__A summary of the steps used to polish the pt genome__

A pipeline was used for initial polishing of the raw, wild type, haplotype *Phaeodactylum tricornutum* genome assembly. This pipelines was based on a previously described pipeline used to polish the genomes of metagenomically assembled prokaryotes [@Giguere:2020bn]. The pipline used to polish *P. tricornutum* consisted of four rounds of Rebaler (Ryan Wick) followed by two rounds of medaka-consensus (Oxford Nanopore) and finally two rounds of Pilon [@Walker:2014ky] in hybrid mode.

Rebaler was used to polish the raw assembly directly with all long reads using default parameters. The polished from each Rebaler run was used as the input for subsequent Rebaler runs until the genome had been polished four times. After the fourth round of Rebaler polishing, the raw genome was polished by medaka-consensus with default parameters using all long reads, twice. 

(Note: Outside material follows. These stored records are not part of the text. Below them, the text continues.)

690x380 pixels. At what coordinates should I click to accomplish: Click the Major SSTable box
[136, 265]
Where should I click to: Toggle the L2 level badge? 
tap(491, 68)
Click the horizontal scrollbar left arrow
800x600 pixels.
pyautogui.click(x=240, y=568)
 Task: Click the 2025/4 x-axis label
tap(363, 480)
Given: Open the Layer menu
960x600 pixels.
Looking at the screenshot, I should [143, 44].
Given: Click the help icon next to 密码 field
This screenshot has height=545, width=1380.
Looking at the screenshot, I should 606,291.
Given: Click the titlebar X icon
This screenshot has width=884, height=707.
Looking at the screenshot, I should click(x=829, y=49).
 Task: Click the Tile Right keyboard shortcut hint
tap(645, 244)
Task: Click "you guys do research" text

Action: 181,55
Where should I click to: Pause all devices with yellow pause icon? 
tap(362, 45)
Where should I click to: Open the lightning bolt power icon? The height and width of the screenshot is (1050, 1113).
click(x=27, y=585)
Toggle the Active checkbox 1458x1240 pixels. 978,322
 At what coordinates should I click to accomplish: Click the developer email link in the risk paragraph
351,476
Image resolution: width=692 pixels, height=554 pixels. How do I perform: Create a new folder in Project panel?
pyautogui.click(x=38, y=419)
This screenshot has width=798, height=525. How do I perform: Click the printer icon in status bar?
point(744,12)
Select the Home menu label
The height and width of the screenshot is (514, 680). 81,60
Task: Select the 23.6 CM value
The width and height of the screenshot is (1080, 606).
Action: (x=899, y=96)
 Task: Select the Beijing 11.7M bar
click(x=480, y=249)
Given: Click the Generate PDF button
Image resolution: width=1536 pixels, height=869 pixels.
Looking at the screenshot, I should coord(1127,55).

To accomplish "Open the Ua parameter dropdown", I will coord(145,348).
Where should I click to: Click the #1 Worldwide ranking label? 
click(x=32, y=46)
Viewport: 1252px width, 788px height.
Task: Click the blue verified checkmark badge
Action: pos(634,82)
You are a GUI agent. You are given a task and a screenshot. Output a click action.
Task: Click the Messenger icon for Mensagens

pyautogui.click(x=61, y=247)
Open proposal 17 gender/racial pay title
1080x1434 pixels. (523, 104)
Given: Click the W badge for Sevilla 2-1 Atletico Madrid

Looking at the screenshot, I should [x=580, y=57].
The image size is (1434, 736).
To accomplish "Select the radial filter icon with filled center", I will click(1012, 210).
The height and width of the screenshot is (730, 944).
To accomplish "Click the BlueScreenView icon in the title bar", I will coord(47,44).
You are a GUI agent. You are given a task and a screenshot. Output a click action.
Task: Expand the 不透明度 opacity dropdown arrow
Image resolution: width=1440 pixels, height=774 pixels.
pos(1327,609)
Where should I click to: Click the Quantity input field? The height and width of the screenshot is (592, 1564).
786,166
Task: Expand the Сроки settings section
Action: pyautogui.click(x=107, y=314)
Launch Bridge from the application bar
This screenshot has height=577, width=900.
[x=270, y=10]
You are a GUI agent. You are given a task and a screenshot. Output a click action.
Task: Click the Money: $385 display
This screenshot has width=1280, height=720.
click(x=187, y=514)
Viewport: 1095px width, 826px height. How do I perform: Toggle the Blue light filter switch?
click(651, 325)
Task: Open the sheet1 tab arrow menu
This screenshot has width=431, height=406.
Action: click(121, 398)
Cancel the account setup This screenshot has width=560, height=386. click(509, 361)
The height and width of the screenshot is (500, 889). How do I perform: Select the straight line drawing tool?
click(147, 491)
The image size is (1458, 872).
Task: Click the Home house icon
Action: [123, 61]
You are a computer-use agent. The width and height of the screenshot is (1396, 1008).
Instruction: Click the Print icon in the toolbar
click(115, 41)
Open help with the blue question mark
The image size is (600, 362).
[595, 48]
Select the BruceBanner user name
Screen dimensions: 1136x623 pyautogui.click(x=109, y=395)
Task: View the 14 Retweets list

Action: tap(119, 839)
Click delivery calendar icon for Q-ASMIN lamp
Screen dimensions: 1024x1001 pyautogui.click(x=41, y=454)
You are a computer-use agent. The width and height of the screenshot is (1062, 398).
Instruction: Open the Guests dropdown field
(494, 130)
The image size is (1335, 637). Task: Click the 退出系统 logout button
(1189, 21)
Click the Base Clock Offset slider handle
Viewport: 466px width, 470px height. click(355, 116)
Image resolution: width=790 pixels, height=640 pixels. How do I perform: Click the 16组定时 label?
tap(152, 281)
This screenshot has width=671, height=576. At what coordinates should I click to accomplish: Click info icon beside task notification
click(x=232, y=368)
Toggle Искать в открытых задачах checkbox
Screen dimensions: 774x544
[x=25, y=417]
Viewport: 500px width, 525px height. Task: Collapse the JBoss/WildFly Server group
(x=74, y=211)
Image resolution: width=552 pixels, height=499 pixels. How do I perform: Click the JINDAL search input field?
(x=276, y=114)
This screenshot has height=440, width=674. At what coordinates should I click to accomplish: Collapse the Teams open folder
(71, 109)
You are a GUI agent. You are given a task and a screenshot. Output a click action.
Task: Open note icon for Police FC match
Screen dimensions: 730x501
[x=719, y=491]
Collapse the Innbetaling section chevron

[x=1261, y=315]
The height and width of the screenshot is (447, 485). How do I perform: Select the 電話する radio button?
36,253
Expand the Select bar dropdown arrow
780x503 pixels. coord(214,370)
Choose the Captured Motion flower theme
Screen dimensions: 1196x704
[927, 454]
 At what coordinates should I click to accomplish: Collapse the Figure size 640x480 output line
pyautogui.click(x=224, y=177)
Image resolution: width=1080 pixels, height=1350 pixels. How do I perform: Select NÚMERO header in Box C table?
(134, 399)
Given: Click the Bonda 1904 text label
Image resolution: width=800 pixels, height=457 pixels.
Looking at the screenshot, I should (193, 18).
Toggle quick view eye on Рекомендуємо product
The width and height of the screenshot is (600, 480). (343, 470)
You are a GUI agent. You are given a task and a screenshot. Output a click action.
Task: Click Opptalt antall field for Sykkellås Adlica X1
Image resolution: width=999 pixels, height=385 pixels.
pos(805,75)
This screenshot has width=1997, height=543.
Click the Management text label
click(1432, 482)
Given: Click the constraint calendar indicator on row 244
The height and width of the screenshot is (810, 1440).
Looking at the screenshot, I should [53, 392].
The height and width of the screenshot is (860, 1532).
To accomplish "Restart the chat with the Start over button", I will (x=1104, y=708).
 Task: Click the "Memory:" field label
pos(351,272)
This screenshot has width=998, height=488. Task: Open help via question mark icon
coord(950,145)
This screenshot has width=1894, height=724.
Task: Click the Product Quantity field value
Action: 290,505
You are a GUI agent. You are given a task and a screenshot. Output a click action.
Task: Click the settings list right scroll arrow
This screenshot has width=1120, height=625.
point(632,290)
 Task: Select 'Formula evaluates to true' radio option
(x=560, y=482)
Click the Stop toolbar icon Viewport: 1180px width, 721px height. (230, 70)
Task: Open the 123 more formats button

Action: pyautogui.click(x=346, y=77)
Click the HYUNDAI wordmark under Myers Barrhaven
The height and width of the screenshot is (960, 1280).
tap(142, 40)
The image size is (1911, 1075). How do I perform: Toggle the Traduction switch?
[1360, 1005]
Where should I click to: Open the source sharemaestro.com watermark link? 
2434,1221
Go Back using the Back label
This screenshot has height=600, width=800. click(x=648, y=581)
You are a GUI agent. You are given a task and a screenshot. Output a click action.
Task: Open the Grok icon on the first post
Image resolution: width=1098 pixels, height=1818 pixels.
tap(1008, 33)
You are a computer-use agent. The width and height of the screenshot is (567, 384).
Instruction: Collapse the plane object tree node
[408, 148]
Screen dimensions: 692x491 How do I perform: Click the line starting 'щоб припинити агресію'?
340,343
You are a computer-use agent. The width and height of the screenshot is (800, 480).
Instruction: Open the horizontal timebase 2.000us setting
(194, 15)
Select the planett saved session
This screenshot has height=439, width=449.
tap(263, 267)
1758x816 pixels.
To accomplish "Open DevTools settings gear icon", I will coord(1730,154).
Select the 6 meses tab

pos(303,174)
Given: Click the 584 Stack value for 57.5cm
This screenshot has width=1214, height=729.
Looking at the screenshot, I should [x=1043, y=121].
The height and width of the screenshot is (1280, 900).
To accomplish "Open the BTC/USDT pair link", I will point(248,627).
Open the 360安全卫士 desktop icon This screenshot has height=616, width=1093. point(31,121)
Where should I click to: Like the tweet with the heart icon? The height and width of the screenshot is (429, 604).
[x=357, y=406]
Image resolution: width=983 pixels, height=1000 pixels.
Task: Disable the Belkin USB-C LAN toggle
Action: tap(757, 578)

Long and short reads were mapped to the genome that was polished from medaka-consensus using minimap2 [@Li:2016fb] and bowtie2 [@Langmead:2012jh], respectively. Long reads were mapped using minimap2 with parameters ```-aLQx map-ont --secondary=no --sam-hit-only```. The mapped reads were then filtered using Gerenuq (github.com/abahcheli/gerenuq) with default parameters. Short, Illumina reads were mapped using bowtie2 with parameters ```--no-unal --no-discordant --end-to-end --very-sensitive```. Mapped Illumina reads were filtered, sorted and indexed using samtools view [@Li:2009ka] with parameters ```-F 256```. Long and short mapped reads were used in Pilon to polished the medaka-polished genome with parameters ```-Xmx32G -jar --fix snps,indels```. This mapping, filtering and polishing with pilon process was repeated twice for the genome. 

Polished genome quality was interrogated by analyzing coverage maps. Long reads were mapped to both the unpolished and the polished genomes using minimap2, and mapped reads were filtered with Gerenuq, as described above. Filtered long read coverage was used to determine which chromosomes were supported by consistent long-read coverage and which chromosomes required further polishing. Unfortunately, after a single round of polishing, most polished chromosomes required further polishing due to regions of insufficient coverage and many polished chromosomes actually showed worse coverage plots than the unpolished versions. 

One major issue that continues to impair long-read polishing and assembly strategies is the mismapping of long-reads to repetitive or polymorphic loci. This is especially a problem during the haploid assembly of polyploid genomes, where loci are polymorphic from both haplotype and population divergence. One solution to this problem is described previously [@Giguere:2020Bn] and involves filtering mapped reads by a number of parameters to improve mapping quality and increase confidence in read alignments. 

We implemented Gerenuq into the medaka-consensus pipeline to filter mapped reads prior to medaka's polishing and neural network consensus steps. The modified medaka-consensus pipeline was used to polish exclusively the chromosomes whose coverage maps indicated poor assembly quality. Any chromosomes with drops in coverage to zero were manually inspected and corrected using long reads that span the region.